***** Provided records *****

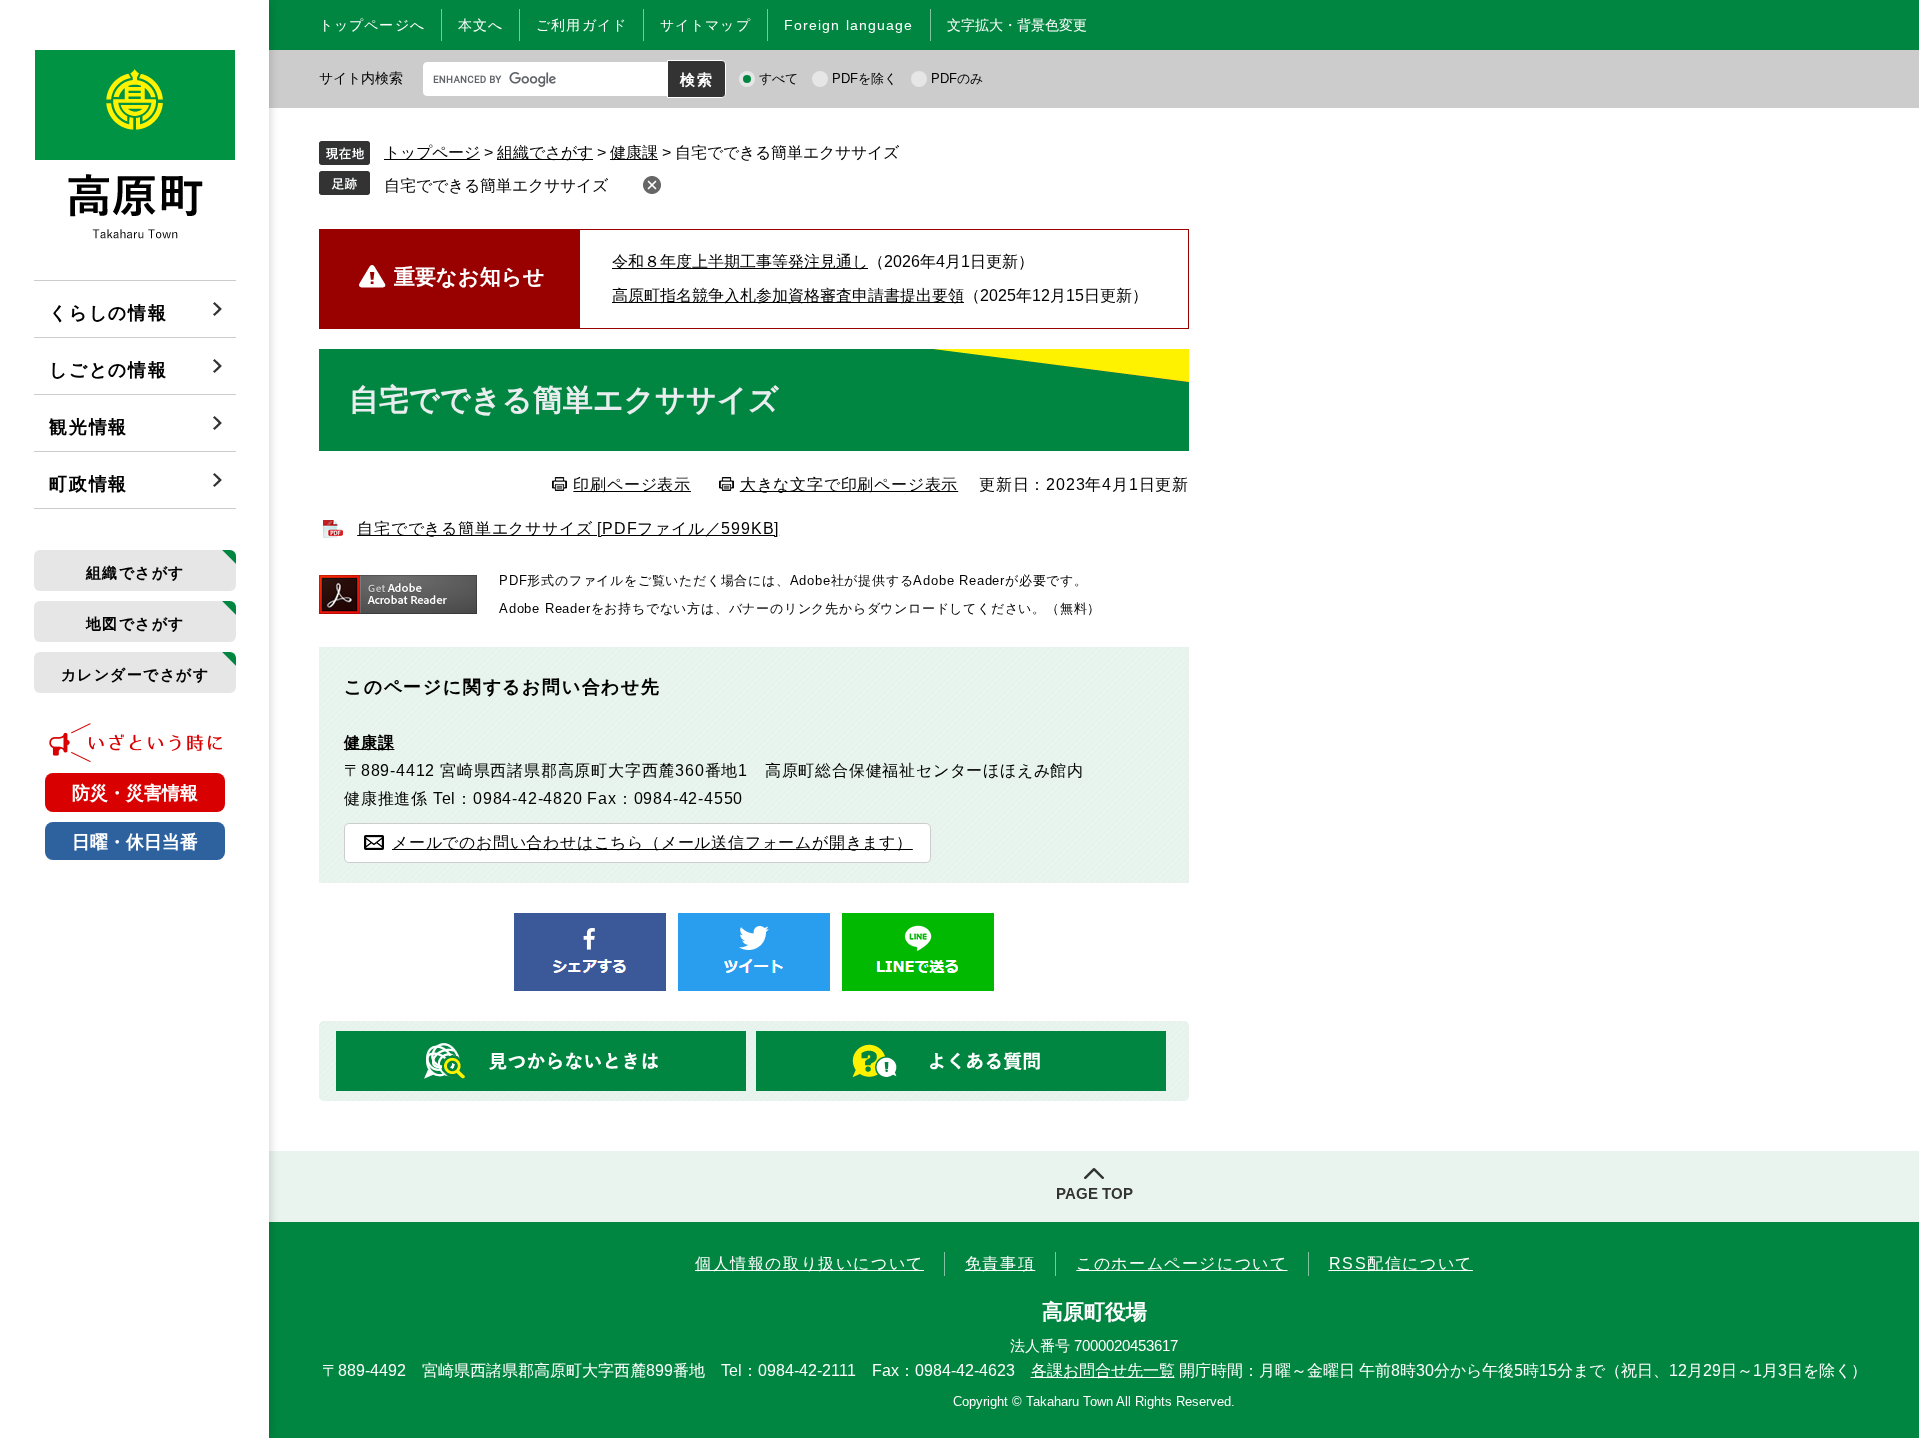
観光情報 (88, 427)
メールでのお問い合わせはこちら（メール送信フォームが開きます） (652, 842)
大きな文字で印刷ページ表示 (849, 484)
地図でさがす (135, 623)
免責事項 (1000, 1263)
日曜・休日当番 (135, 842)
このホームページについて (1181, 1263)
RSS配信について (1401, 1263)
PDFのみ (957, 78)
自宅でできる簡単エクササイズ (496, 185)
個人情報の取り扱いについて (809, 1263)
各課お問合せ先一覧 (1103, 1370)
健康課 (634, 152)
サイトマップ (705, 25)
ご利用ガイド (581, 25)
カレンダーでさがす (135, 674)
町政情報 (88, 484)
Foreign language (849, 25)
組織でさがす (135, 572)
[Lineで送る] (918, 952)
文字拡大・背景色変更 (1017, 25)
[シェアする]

*****

Omit the images; transcribe the listing verbatim.

観光情報 (88, 427)
メールでのお問い合わせはこちら（メール送信フォームが開きます） (652, 842)
大きな文字で印刷ページ表示 (849, 484)
地図でさがす (135, 623)
免責事項 (1000, 1263)
日曜・休日当番 (135, 842)
このホームページについて (1181, 1263)
RSS配信について (1401, 1263)
PDFのみ (957, 78)
自宅でできる簡単エクササイズ (496, 185)
個人情報の取り扱いについて (809, 1263)
各課お問合せ先一覧 (1103, 1370)
健康課 (634, 152)
サイトマップ (705, 25)
ご利用ガイド (581, 25)
カレンダーでさがす (135, 674)
町政情報 (88, 484)
Foreign language (849, 25)
組織でさがす (135, 572)
[Lineで送る] (918, 952)
文字拡大・背景色変更 (1017, 25)
[シェアする]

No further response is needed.